Mais parler de la "rémunération du travail", c'est sous-entendre que les agriculteurs sont des "travailleurs" plus proches des salariés que des "indépendants". Cela sent le soufre, surtout lorsque ce même Mitterand ajoute qu'il faut "arrêter la course au productivisme".
Sur la question de l'Europe :
Les réponses portent plus sur la forme que sur le fond. Giscard d'Estaing veut utiliser "le langage de la fermeté" mais sans compromettre la "crédibilité" de la France et en maintenant un "climat de confiance".
Les points de vue de Jacques Chirac et de Georges Marchais ne sont pas très éloignés : il faut "avoir une volonté politique plus affirmée dans les négociations et refuser les compromis où nos intérêts sont particulièrement menacés" (J.Chirac), "se montrer très ferme et aller jusqu'au blocage des négociations" (G.Marchais).
Mais ce sont surtout les propos de F.Mitterand qui étonnent. Il faut,dit-il, "renégocier le traité de Rome", "frapper du poing sur la table" et, " pourquoi pas, pratiquer la politique de la chaise vide en cas de désaccord", "créer des précédents en France quitte à être "hors-la-loi".

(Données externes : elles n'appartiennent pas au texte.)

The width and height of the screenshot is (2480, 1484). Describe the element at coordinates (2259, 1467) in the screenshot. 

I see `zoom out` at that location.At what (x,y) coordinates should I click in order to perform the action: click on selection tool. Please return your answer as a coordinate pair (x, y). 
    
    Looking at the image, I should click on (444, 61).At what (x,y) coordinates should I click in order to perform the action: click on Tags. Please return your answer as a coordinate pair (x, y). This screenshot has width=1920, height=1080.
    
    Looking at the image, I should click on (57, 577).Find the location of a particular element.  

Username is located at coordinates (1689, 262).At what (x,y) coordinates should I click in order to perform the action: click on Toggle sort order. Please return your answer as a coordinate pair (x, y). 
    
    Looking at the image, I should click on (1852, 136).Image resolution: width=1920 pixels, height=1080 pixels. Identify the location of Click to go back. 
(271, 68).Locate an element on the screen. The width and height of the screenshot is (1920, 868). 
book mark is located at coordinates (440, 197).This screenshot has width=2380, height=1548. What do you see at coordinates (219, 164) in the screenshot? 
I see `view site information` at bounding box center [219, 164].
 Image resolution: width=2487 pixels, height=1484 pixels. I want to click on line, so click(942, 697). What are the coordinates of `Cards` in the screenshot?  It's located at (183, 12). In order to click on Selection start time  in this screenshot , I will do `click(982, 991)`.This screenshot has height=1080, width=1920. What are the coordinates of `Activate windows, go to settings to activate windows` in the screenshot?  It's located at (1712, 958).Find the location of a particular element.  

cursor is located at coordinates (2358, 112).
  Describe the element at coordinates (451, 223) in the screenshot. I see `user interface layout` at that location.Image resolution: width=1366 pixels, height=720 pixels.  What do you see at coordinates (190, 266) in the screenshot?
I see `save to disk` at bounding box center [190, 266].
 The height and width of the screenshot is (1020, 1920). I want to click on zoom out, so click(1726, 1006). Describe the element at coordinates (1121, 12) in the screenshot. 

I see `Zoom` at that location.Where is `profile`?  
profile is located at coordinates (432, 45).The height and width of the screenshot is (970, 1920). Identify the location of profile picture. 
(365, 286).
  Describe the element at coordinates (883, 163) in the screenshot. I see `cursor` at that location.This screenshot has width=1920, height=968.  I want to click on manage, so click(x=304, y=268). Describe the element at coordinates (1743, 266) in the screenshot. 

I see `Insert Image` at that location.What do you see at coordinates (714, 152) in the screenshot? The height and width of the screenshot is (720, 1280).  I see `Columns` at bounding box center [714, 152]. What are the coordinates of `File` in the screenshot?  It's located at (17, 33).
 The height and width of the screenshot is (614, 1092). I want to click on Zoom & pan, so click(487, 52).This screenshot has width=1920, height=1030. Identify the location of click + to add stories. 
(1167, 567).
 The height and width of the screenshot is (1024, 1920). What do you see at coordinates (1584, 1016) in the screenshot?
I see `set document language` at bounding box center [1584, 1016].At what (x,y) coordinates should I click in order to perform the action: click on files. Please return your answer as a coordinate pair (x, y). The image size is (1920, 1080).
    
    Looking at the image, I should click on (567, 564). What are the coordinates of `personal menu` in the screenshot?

Mitterand-Thatcher : non pas même combat, mais mêmes méthodes ? En tout cas, on est bien loin de l'image d'un Mitterand sauveur de l'Europe. Et de tels propos n'éclairent en rien la question de savoir ce que l'agriculture française deviendrait sans l'Europe. 

L'installation des jeunes agriculteurs : Ce point fait consensus.
J.Chirac, F.Mitterand et G.Marchais promettent de doubler la Dotation aux Jeunes Agriculteurs (DJA), ce pactole gratuit que l'Etat distribue à ceux qui remplissent un certain nombre de conditions.
G.Marchais et F.Mitterand mettent l'accent sur la réforme du crédit. Reproduisant le modèle économique de la gauche, ils veulent aussi réduire la durée du travail , "ce qui créera des emplois agricoles".
Mais le consensus repose sur un non-dit : aucun des candidats ne définit le type d'exploitation sur lequel le jeune doit s'installer.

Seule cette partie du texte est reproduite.